> **課題 1**
審決文によると、本願商標が登録出願されたのはいつか。
> **課題 2**
審決文の「公報種別 商標審決公報」から下の「に登録出願されたものである。」までを全部、「欧文字」を「ローマ字」に変えて書き直すこと。

> **本文**
○ ○ ○ ○
• ポートフォリオ機能


ポートフォリオを新規に作成して保存
既存のポートフォリオに追加保存

  • この表をプリントする
PDF PDFをダウンロード
審決分類 審判 査定不服 商3条1項6号 1号から5号以外のもの 登録しない X09
管理番号 1251656 
審判番号 不服2011-2399 
総通号数 147 
発行国 日本国特許庁(JP) 
公報種別 商標審決公報 
発行日 2012-03-30 
種別 拒絶査定不服の審決 
審判請求日 2011-02-02 
確定日 2012-01-20 
事件の表示 商願2009-59541拒絶査定不服審判事件について、次のとおり審決する。 
結論 本件審判の請求は、成り立たない。
理由 第1 本願商標
本願商標は、「EDX-GP」の欧文字及び符号を標準文字で表してなり、第9類「エネルギー分散型蛍光X線分析装置」を指定商品として、平成21年8月5日に登録出願されたものである。

第2 原査定の拒絶の理由の要点
原査定は、「本願商標は、『EDX-GP』の文字を標準文字を用いて表してなるところ、その構成中の『EDX』の文字は、指定商品との関係からみれば、X線を被測定物に照射した際に発生する原子特有の波長を有する蛍光X線の強度から原子量を測定する『蛍光X線分析計』の方式の一である『エネルギー分散型X線分光法(Energy dispersive x-rey spectroscopy)』の省略形として使用され、本願の指定商品である『エネルギー分散型蛍光X線分析装置』を指称する略語として使用されているものであって、これに商品の型番や種別を表す記号・符号として類型的に使用されているアルファベット2文字の一類型といえる『GP』の文字をハイフンで結合してなる本願商標は、これをその指定商品に使用しても、これに接する需要者、取引者をして、例えば『型式がGPのエネルギー分散型蛍光X線分析装置』程の意味合いを理解させるにとどまるもので、これが何人かの業務にかかる商品であるかを認識することができないものと認める。したがって、本願商標は、商標法第3条第1項第6号に該当する。」旨認定、判断し、本願を拒絶したものである。

第3 当審の判断
1 商標法第3条第1項第6号該当性について
(1)本願商標は、前記第1のとおり、「EDX-GP」の欧文字及び符号を標準文字で表してなるところ、その構成中の「EDX」の欧文字は、本願指定商品との関係においては、該商品「エネルギー分散型蛍光X線分析装置」を指称する略語として一般に用いられているものであり、このことは、別掲1に示す内容に照らしても明らかである。
○ ○ ○ ○
> **保存データ**
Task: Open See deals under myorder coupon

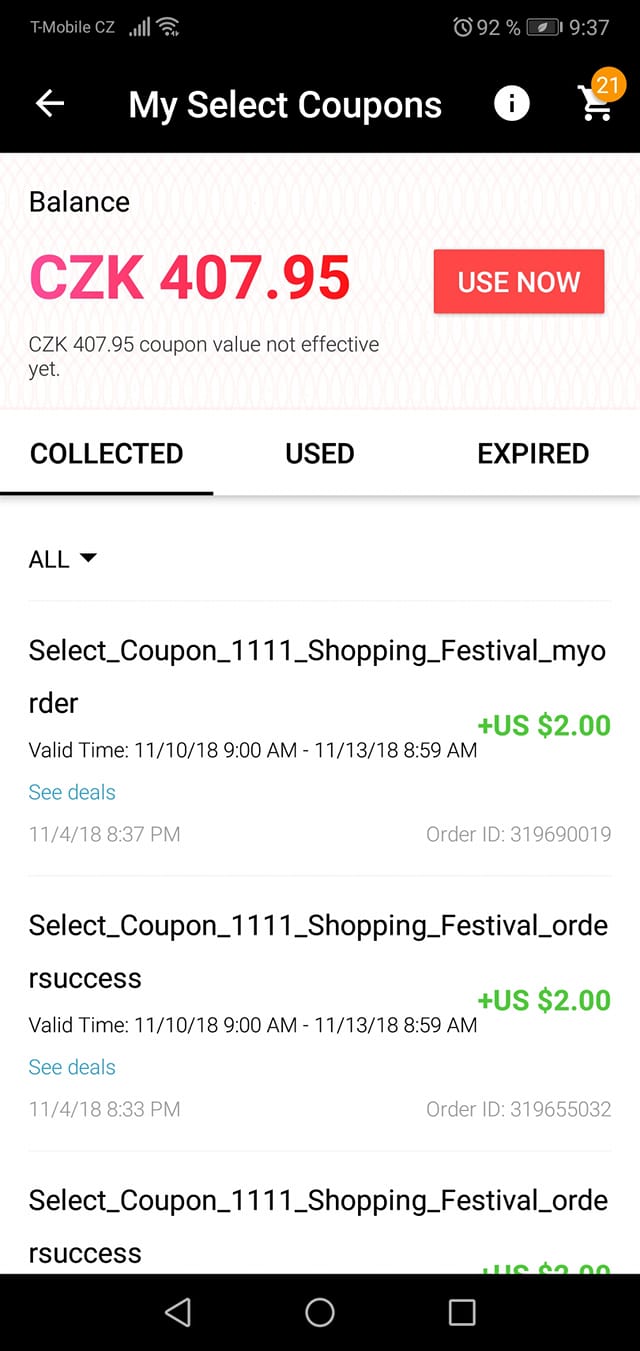Action: point(72,792)
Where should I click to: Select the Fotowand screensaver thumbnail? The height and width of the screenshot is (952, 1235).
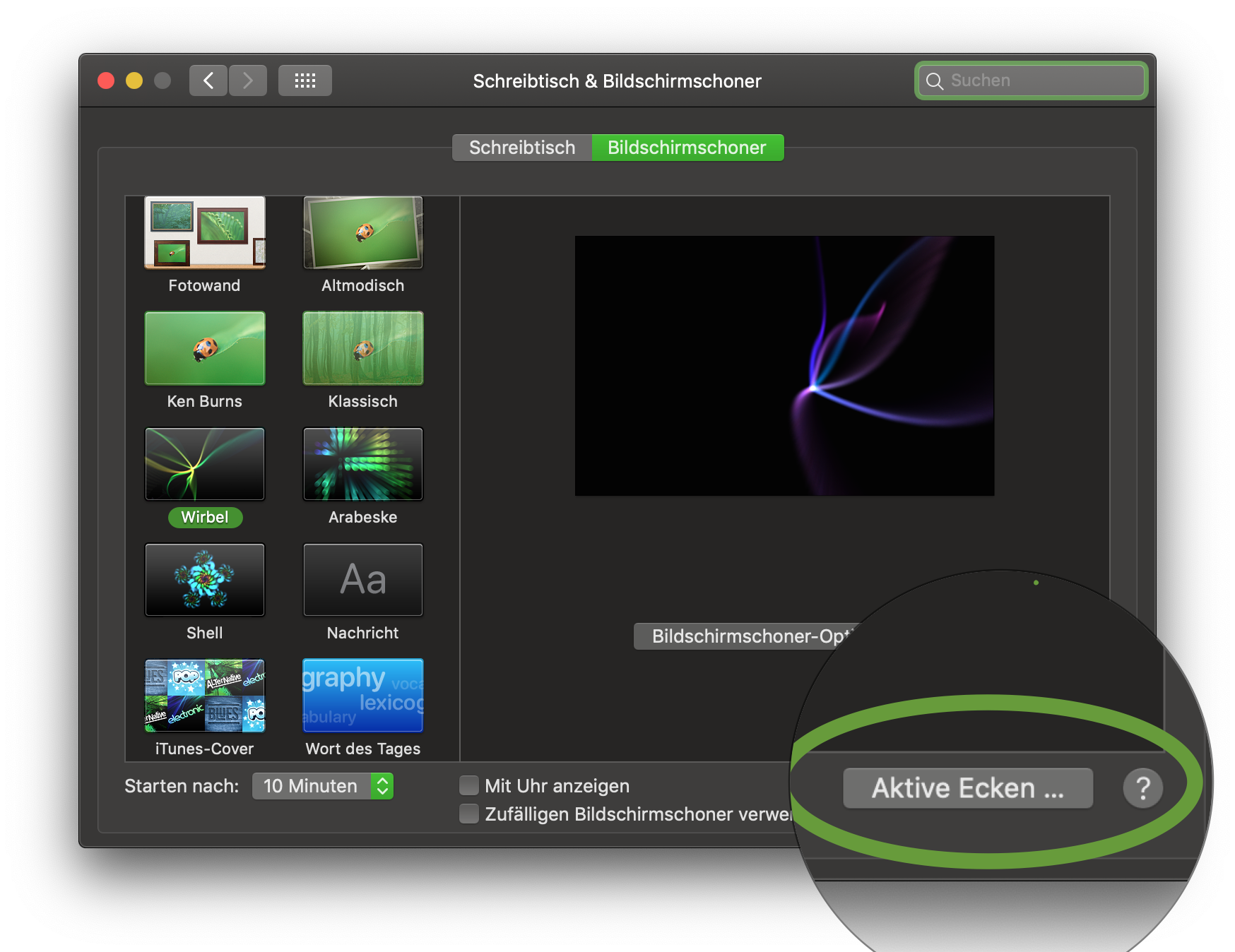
○ ○ ○ ○
> **正解 1**
平成21年8月5日。

> **正解 2**
公報種別 商標審決公報 
発行日 2012-03-30 
種別 拒絶査定不服の審決 
審判請求日 2011-02-02 
確定日 2012-01-20 
事件の表示 商願2009-59541拒絶査定不服審判事件について、次のとおり審決する。 
結論 本件審判の請求は、成り立たない。
理由 第1 本願商標
本願商標は、「EDX-GP」のローマ字及び符号を標準文字で表してなり、第9類「エネルギー分散型蛍光X線分析装置」を指定商品として、平成21年8月5日に登録出願されたものである。